I'm creating a e-commerce site that will have different experiences for consumers and business owners. We're designing the business interface to allow them to quickly research existing and future trends. We're currently thinking a table would be familiar to the user, and would allow them to print and export to Excel. There's 9 criteria that could be filtered or sorted.
Are there any best practices or rules of thumb when deciding what to filter and what to sort? Or to allow both?
Answer
When your values are on a nominal scale (names without an inherent order except alphabetical - e.g. "phones; appliances; laptops"), it makes more sense to filter, because sorting is basically meaningless - they have no real order. The exception to this is when you have a very large number of different values, which aren't repetitive, e.g. Names. In that case filtering is just not helpful, since in order to choose a value to filter you need to go through the same long list of values as you'd have if you wanted to locate that value in the table itself.

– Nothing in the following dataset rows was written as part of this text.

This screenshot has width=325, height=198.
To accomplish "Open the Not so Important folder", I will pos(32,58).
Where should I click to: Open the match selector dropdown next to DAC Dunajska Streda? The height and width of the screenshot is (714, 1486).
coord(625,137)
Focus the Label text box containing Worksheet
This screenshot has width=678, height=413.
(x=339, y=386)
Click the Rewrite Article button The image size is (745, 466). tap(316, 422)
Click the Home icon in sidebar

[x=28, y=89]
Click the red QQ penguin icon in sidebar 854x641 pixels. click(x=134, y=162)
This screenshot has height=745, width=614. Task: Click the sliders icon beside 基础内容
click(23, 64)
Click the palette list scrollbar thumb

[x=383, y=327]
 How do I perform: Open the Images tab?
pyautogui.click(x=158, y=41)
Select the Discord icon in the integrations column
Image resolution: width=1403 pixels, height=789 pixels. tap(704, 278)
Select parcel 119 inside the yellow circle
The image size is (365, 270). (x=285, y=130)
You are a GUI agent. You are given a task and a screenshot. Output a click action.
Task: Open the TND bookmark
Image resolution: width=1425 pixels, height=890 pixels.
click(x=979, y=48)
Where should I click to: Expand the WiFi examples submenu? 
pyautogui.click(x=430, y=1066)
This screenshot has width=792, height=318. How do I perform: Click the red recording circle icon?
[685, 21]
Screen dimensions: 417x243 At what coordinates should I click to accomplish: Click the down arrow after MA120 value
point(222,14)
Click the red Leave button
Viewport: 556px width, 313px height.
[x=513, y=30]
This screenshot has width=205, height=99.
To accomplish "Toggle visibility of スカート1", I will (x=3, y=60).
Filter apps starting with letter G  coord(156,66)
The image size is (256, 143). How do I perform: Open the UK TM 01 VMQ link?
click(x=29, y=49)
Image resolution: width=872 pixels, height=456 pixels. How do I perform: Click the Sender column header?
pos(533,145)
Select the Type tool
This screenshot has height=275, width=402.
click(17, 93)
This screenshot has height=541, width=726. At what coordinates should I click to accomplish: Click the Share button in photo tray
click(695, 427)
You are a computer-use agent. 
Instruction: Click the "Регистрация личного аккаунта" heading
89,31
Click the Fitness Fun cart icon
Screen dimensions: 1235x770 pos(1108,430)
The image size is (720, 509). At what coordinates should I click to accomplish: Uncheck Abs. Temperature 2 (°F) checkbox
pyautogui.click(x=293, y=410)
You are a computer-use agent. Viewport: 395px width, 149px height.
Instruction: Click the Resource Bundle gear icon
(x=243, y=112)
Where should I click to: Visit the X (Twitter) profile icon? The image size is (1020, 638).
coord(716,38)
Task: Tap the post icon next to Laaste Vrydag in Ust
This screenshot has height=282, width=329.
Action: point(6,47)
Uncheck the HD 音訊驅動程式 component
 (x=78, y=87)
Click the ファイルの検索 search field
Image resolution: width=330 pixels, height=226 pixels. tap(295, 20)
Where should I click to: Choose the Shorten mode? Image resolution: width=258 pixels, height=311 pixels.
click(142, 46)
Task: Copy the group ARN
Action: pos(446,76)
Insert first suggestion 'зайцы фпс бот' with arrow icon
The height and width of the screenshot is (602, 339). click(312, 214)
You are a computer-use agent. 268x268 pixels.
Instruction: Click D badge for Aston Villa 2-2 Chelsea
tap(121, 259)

Numerical values with a meaningful order can be both sorted and filtered, it depends on the data. For example, an "exact price" column should be sorted, not filtered - because if you're interested in items that cost $200, then you're probably equally interested in those costing $190-$210, the 200 is just an anchor, and you wouldn't want to hide those similar products. Another good example is a "file size" column. But a column like "price range" could be both sorted and filtered - if you're interested in items costing $200-$300, then you may or may not want to see items in the $100-$200 and $300-$400 categories.
Columns where the user is likely to look for the minimum or maximum value are sorted, because then you get your answer with one or two clicks, and filtering would take as much work as locating the answer manually.
Columns containing a few broad categories (movie ratings on 1-5 scale on a large set) make more sense filtered, because if you have a hundred movies for each rating, then most of the time you'll be looking within category in any case, and only in the beginning or the end of the category will you see its neighbors on one side. So sorting doesn't help you, and it just makes it harder to locate the category you're looking for.
In short, the more different values you have, the more sense it makes to sort.